▶ **Set task**:
Copy out every line of the data below without changing anything.

— Start of Data rows —

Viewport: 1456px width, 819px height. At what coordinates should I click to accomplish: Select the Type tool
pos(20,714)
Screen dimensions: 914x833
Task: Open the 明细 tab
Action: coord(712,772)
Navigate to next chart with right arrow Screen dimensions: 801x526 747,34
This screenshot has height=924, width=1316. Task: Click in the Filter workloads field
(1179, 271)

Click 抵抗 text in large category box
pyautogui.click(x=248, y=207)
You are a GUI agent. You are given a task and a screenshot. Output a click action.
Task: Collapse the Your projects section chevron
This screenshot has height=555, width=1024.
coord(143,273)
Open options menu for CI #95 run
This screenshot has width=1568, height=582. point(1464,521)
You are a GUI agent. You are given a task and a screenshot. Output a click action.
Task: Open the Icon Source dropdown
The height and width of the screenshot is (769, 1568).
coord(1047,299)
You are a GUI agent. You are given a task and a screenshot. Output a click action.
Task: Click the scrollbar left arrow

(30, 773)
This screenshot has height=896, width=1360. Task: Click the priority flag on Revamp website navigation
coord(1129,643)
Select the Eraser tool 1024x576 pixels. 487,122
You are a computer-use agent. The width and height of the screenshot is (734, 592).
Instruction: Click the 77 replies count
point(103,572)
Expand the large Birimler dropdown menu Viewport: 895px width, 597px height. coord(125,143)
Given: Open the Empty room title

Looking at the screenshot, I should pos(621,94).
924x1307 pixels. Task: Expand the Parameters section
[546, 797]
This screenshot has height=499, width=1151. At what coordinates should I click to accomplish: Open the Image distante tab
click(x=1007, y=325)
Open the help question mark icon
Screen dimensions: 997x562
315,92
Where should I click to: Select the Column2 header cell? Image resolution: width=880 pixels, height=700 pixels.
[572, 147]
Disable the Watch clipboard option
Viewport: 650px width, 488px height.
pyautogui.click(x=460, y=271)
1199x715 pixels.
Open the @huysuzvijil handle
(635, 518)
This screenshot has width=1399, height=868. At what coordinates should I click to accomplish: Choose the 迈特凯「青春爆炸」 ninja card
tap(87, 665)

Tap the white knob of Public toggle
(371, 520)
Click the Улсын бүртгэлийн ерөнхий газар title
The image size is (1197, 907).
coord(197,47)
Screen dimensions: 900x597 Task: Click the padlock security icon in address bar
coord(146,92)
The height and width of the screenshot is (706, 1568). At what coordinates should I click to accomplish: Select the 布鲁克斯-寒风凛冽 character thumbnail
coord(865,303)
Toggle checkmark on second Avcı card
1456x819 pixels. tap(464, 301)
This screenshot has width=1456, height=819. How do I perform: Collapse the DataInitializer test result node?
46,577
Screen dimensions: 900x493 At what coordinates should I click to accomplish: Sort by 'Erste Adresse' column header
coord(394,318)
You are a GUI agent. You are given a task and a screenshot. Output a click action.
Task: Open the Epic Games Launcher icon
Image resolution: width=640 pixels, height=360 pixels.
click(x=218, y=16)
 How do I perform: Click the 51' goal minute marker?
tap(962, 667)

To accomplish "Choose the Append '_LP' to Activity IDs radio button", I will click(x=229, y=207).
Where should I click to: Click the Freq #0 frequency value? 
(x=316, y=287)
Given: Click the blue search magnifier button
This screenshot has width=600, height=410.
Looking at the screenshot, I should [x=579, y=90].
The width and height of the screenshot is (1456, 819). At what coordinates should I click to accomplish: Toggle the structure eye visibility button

— End of Data rows —

▶ **Answer below**:
Viewport: 1456px width, 819px height. At what coordinates should I click to accomplish: Select the Type tool
pos(20,714)
Screen dimensions: 914x833
Task: Open the 明细 tab
Action: coord(712,772)
Navigate to next chart with right arrow Screen dimensions: 801x526 747,34
This screenshot has height=924, width=1316. Task: Click in the Filter workloads field
(1179, 271)

Click 抵抗 text in large category box
pyautogui.click(x=248, y=207)
You are a GUI agent. You are given a task and a screenshot. Output a click action.
Task: Collapse the Your projects section chevron
This screenshot has height=555, width=1024.
coord(143,273)
Open options menu for CI #95 run
This screenshot has width=1568, height=582. point(1464,521)
You are a GUI agent. You are given a task and a screenshot. Output a click action.
Task: Open the Icon Source dropdown
The height and width of the screenshot is (769, 1568).
coord(1047,299)
You are a GUI agent. You are given a task and a screenshot. Output a click action.
Task: Click the scrollbar left arrow

(30, 773)
This screenshot has height=896, width=1360. Task: Click the priority flag on Revamp website navigation
coord(1129,643)
Select the Eraser tool 1024x576 pixels. 487,122
You are a computer-use agent. The width and height of the screenshot is (734, 592).
Instruction: Click the 77 replies count
point(103,572)
Expand the large Birimler dropdown menu Viewport: 895px width, 597px height. coord(125,143)
Given: Open the Empty room title

Looking at the screenshot, I should pos(621,94).
924x1307 pixels. Task: Expand the Parameters section
[546, 797]
This screenshot has height=499, width=1151. At what coordinates should I click to accomplish: Open the Image distante tab
click(x=1007, y=325)
Open the help question mark icon
Screen dimensions: 997x562
315,92
Where should I click to: Select the Column2 header cell? Image resolution: width=880 pixels, height=700 pixels.
[572, 147]
Disable the Watch clipboard option
Viewport: 650px width, 488px height.
pyautogui.click(x=460, y=271)
1199x715 pixels.
Open the @huysuzvijil handle
(635, 518)
This screenshot has width=1399, height=868. At what coordinates should I click to accomplish: Choose the 迈特凯「青春爆炸」 ninja card
tap(87, 665)

Tap the white knob of Public toggle
(371, 520)
Click the Улсын бүртгэлийн ерөнхий газар title
The image size is (1197, 907).
coord(197,47)
Screen dimensions: 900x597 Task: Click the padlock security icon in address bar
coord(146,92)
The height and width of the screenshot is (706, 1568). At what coordinates should I click to accomplish: Select the 布鲁克斯-寒风凛冽 character thumbnail
coord(865,303)
Toggle checkmark on second Avcı card
1456x819 pixels. tap(464, 301)
This screenshot has width=1456, height=819. How do I perform: Collapse the DataInitializer test result node?
46,577
Screen dimensions: 900x493 At what coordinates should I click to accomplish: Sort by 'Erste Adresse' column header
coord(394,318)
You are a GUI agent. You are given a task and a screenshot. Output a click action.
Task: Open the Epic Games Launcher icon
Image resolution: width=640 pixels, height=360 pixels.
click(x=218, y=16)
 How do I perform: Click the 51' goal minute marker?
tap(962, 667)

To accomplish "Choose the Append '_LP' to Activity IDs radio button", I will click(x=229, y=207).
Where should I click to: Click the Freq #0 frequency value? 
(x=316, y=287)
Given: Click the blue search magnifier button
This screenshot has width=600, height=410.
Looking at the screenshot, I should [x=579, y=90].
The width and height of the screenshot is (1456, 819). At what coordinates should I click to accomplish: Toggle the structure eye visibility button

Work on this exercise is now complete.